**Task requirements:**
In the pilot study passage, how did the researchers determine the agreement among participants?

**Supplied passage:**
We calculated three measures to capture the spread and overlap of regions selected for each scene. Table 1 shows means for these three measures, and Figure 1 presents heat maps of the regions selected by each group for example objects. We determined the agreement among participants by calculating the percentage of participants who contributed to the highest peak (i.e., the most-selected region). We found that the percentage for the description group (collapsed across participants for each scene) was higher than for the picture group, t(70) = 4.12, p < .001, d = 0.98. The overall average area of the scene selected was also higher for the description group than for the picture group, t(70) = 2.51, p < .05, d = 0.60. However, the description group selected fewer unique regions than the picture group, t(70) = −2.691, p < .01, d = 0.64. Taken together, these results show that compared with the picture group, the description group selected bigger but fewer regions overall, and there was greater overlap between participants’ selections within the description group.

Table 1.

Means for the Three Measures Assessed in the Pilot Study

Measure	Description group	Picture group	Difference between groups
Percentage of participants who selected the peak region	66 (15)	52 (13)	14**
Average area of the scene selected (pixels²)	9,459 (6,238)	6,191 (4,539)	3,268*
Number of unique regions selected	5.4 (2.1)	6.8 (2.2)	−1.4**

Note: Standard deviations are in parentheses.

**Extracted data:**
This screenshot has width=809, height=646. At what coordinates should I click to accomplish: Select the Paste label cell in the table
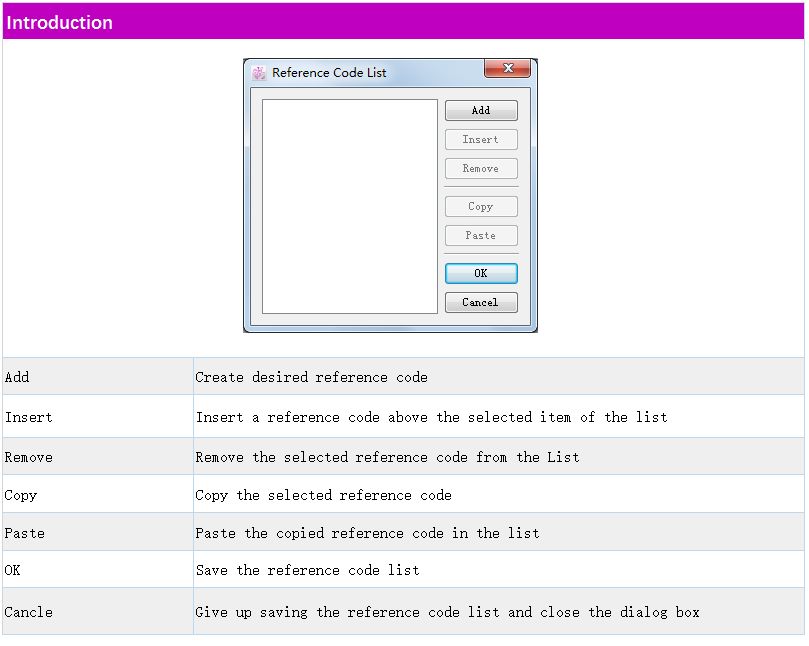25,533
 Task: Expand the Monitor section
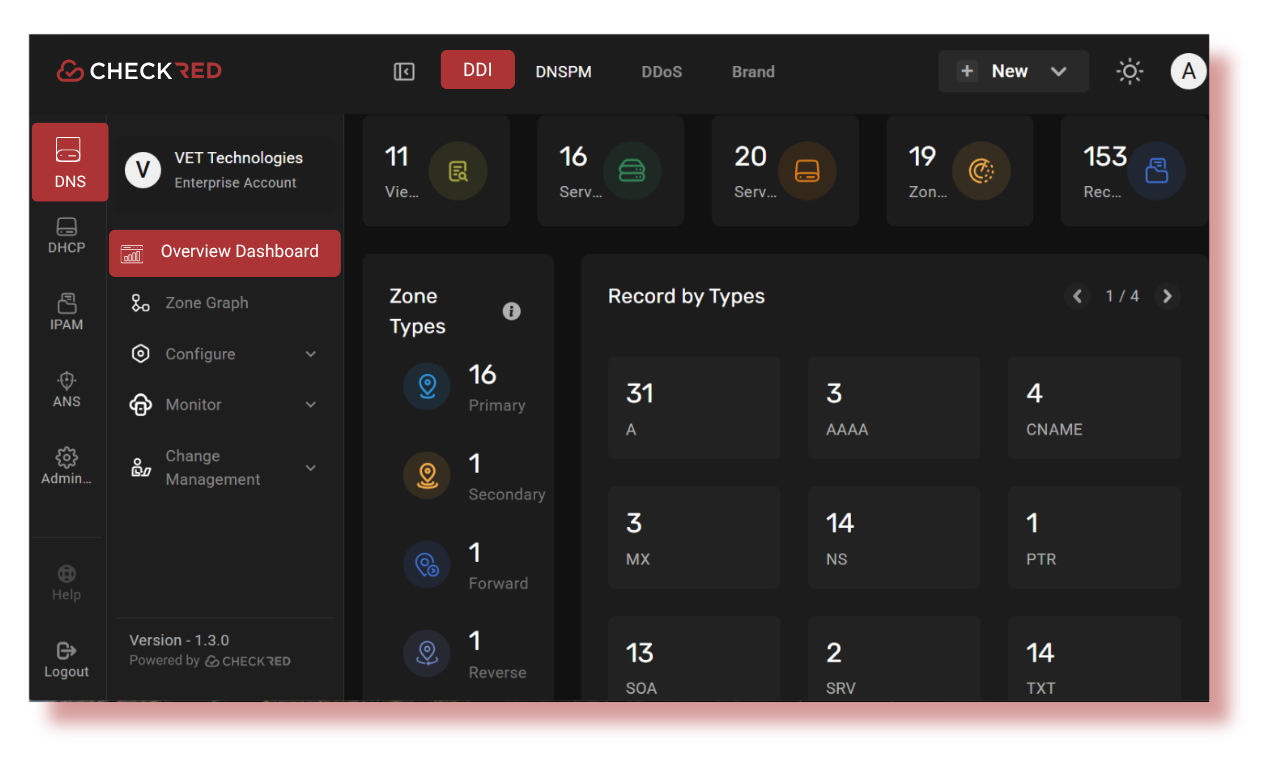(x=194, y=404)
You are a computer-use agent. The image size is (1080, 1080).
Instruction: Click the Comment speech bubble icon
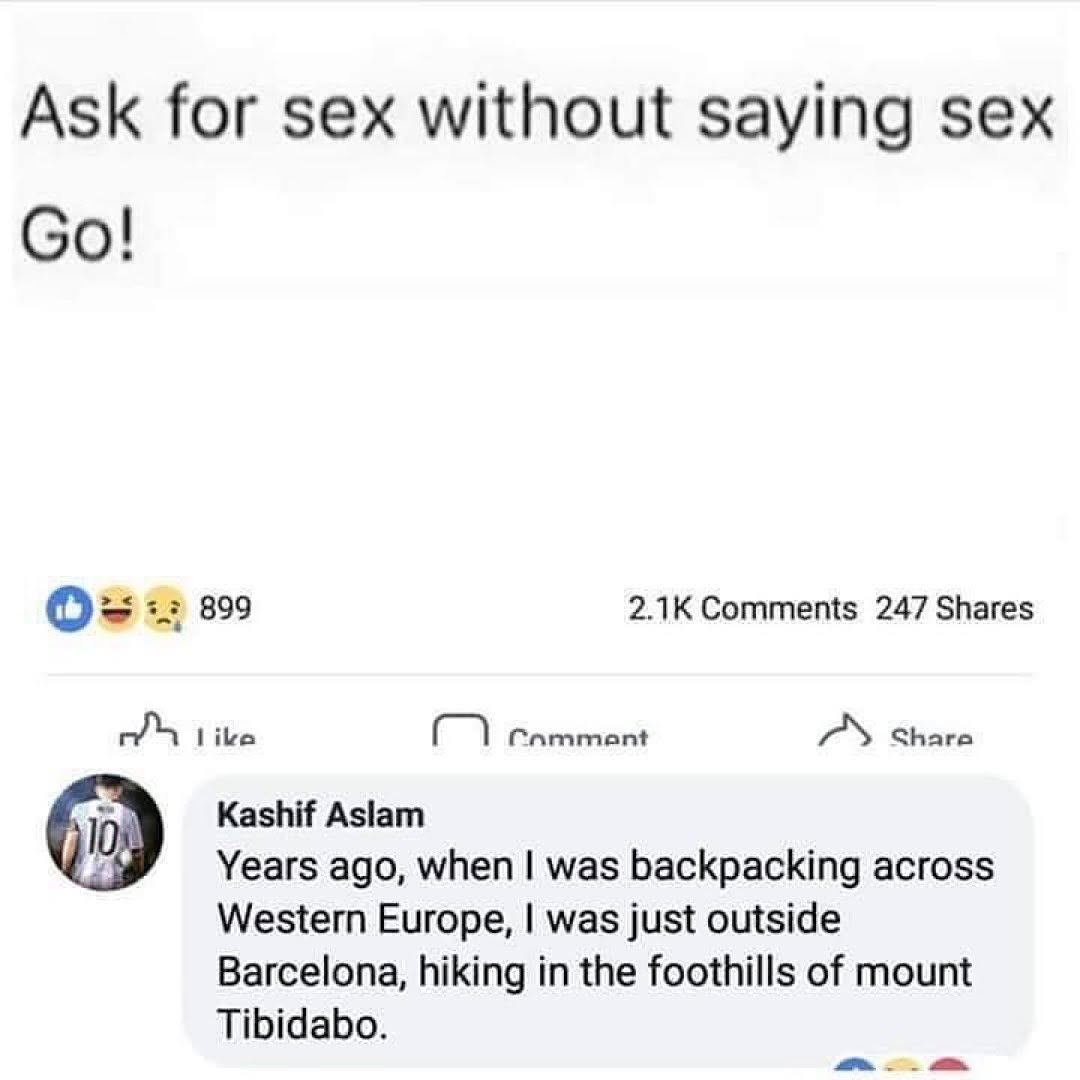pos(458,731)
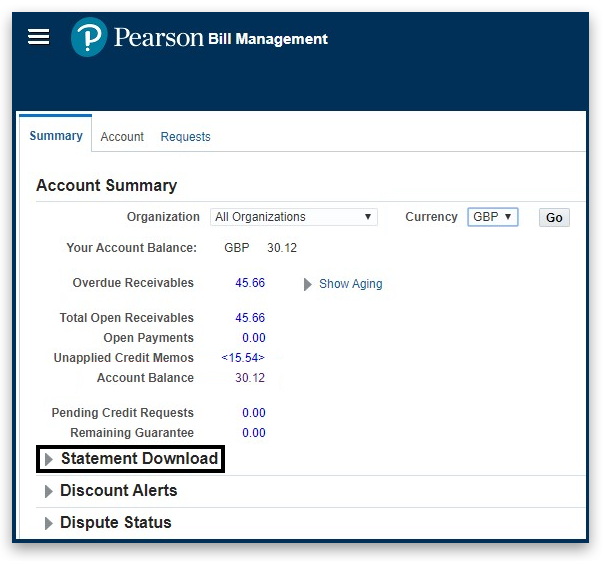Go to the Requests tab
The height and width of the screenshot is (561, 607).
click(185, 137)
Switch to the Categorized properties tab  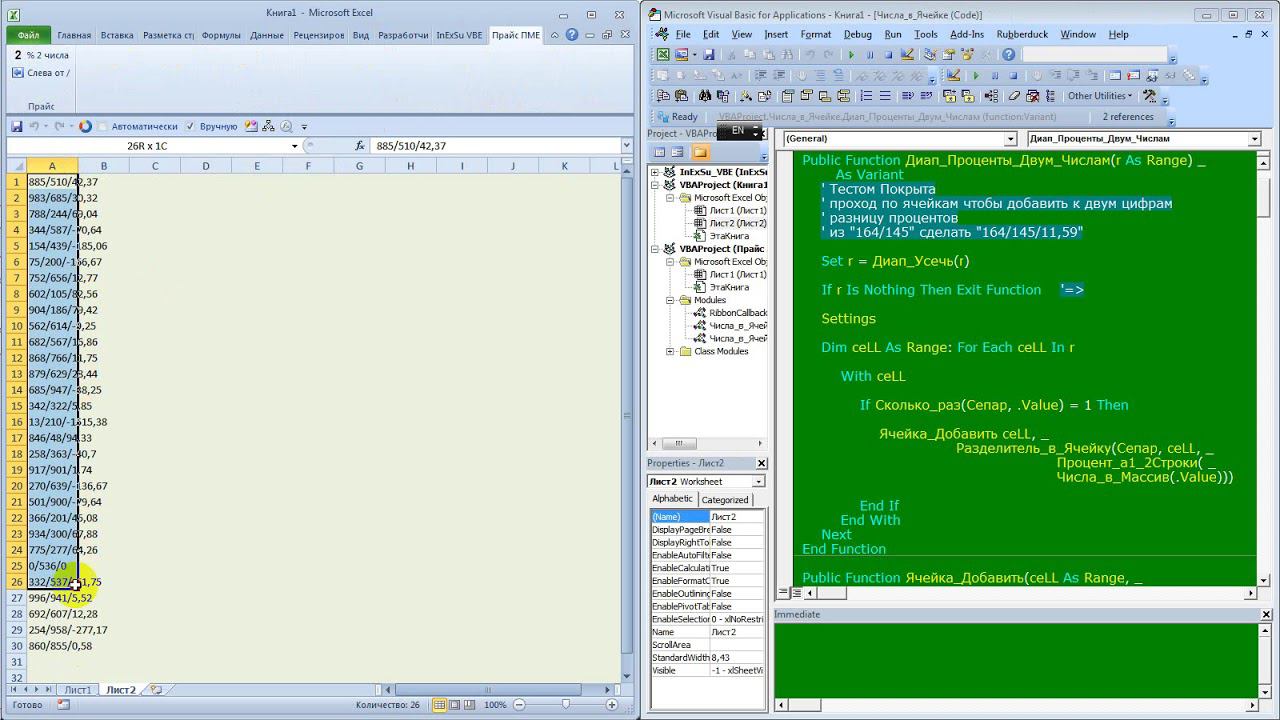724,500
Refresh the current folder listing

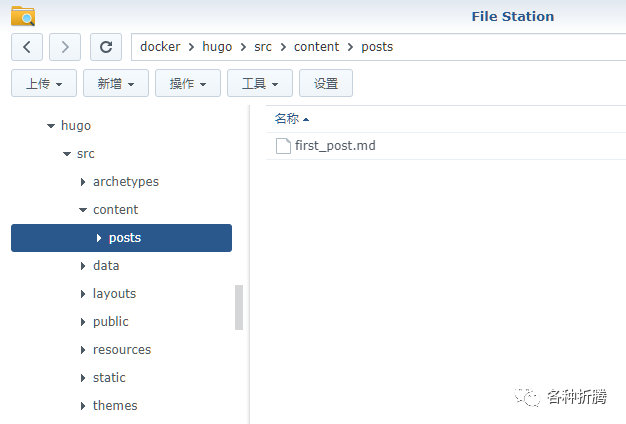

**Result of this task:**
They calculated the percentage of participants who contributed to the highest peak, the most-selected region.